# **NLP Basics**

In [3]:
import nltk
nltk.download('punkt')
sentence = "Alice was beginning to get very tired of sitting by her sister on the bank, and of having nothing to do."

sentence_tokenized = nltk.word_tokenize(sentence)

print (sentence_tokenized)

['Alice', 'was', 'beginning', 'to', 'get', 'very', 'tired', 'of', 'sitting', 'by', 'her', 'sister', 'on', 'the', 'bank', ',', 'and', 'of', 'having', 'nothing', 'to', 'do', '.']


[nltk_data] Downloading package punkt to C:\Users\Sumit
[nltk_data]     Dembla\AppData\Roaming\nltk_data...
[nltk_data]   Package punkt is already up-to-date!

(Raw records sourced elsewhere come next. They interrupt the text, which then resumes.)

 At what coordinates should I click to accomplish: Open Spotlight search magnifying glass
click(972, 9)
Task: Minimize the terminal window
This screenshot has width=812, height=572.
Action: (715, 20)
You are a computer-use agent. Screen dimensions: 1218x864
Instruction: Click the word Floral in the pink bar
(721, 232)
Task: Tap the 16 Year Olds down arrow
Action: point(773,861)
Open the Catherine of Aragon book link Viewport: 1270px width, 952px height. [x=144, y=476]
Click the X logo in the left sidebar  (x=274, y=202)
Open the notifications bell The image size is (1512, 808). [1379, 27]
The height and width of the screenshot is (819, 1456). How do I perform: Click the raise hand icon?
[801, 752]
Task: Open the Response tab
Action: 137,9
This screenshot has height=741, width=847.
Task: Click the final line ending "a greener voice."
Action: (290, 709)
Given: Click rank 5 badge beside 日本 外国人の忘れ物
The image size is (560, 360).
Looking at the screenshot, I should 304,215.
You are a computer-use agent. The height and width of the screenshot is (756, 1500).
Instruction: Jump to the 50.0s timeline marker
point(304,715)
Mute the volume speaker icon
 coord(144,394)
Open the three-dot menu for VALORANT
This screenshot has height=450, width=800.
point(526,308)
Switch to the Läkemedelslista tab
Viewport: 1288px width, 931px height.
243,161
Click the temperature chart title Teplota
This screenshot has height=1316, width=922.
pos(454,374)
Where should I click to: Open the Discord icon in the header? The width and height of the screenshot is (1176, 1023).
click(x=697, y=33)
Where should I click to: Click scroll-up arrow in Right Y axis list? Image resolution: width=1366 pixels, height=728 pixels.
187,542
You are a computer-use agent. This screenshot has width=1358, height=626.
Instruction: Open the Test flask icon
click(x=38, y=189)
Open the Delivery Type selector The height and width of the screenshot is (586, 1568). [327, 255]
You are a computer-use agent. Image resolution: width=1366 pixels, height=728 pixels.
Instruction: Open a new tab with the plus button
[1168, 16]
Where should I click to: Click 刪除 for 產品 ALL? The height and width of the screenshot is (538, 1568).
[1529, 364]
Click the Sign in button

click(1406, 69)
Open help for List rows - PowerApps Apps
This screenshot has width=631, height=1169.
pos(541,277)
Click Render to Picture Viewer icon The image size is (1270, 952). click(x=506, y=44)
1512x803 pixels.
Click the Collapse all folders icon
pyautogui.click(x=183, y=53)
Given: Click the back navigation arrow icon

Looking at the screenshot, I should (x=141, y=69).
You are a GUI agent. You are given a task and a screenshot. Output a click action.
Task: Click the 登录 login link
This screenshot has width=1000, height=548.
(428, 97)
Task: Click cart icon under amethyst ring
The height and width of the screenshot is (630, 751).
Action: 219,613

Tokens can be received from a paragraph as well. Sometimes there is also a need to break down a paragraph into sentences. That can be done with `sent_tokenize()`.

In [4]:
paragraph = """
            Alice was beginning to get very tired of sitting by her sister on the bank, and of having nothing to do: once or twice she had peeped into the book her sister was reading, 
            but it had no pictures or conversations in it, “and what is the use of a book,” thought Alice “without pictures or conversations?”
"""

para_tokenized = nltk.word_tokenize(paragraph)

print (para_tokenized)

['Alice', 'was', 'beginning', 'to', 'get', 'very', 'tired', 'of', 'sitting', 'by', 'her', 'sister', 'on', 'the', 'bank', ',', 'and', 'of', 'having', 'nothing', 'to', 'do', ':', 'once', 'or', 'twice', 'she', 'had', 'peeped', 'into', 'the', 'book', 'her', 'sister', 'was', 'reading', ',', 'but', 'it', 'had', 'no', 'pictures', 'or', 'conversations', 'in', 'it', ',', '“', 'and', 'what', 'is', 'the', 'use', 'of', 'a', 'book', ',', '”', 'thought', 'Alice', '“', 'without', 'pictures', 'or', 'conversations', '?', '”']


In [5]:
paragraph = """
            As she said this she looked down at her hands, and was surprised to 
            see that she had put on one of the Rabbit’s little white kid gloves while she was talking. “How can I have done that?” she thought. “I must be growing small again.”
"""

para_tokenized = nltk.sent_tokenize(paragraph)

print (para_tokenized)

['\n            As she said this she looked down at her hands, and was surprised to \n            see that she had put on one of the Rabbit’s little white kid gloves while she was talking.', '“How can I have done that?” she thought.', '“I must be growing small again.”']


# **Normalization**

In this section we will learn techniques to get rid of unnecessary words from a corpus. There are different words such as "was" or "can" that don't hold much value when we don't care much about sentence structure. There is a list of common words such as "and", "is", "or", "and", "a", "an", "the", etc., which don't provide much information in a sentence. Usually for text processing we get rid of the words in this list. Here the `nltk` library comes in handy to do such cleaning of text. There are 21 lists of such common words supported in the `nltk` library. Since our paragraph is in English, we will use the respective list of stop words from `nltk`. Also "As" and "as" are usually considered the same word while counting frequency of words. It is good practice to either make it capital or small letters so that we can get rid of more common words that are just separated by case. Text normalization is an umbrella term for considering the following operations:

- Removal of stop words
- Stemming - abruptly removing the suffix from words
- Converting text to upper or lower case
- Lemmatization - replacing a token with its root word


In [5]:
from nltk.corpus import stopwords
#Download stop words from nltk library
nltk.download('stopwords')
stop_words = set(stopwords.words('english'))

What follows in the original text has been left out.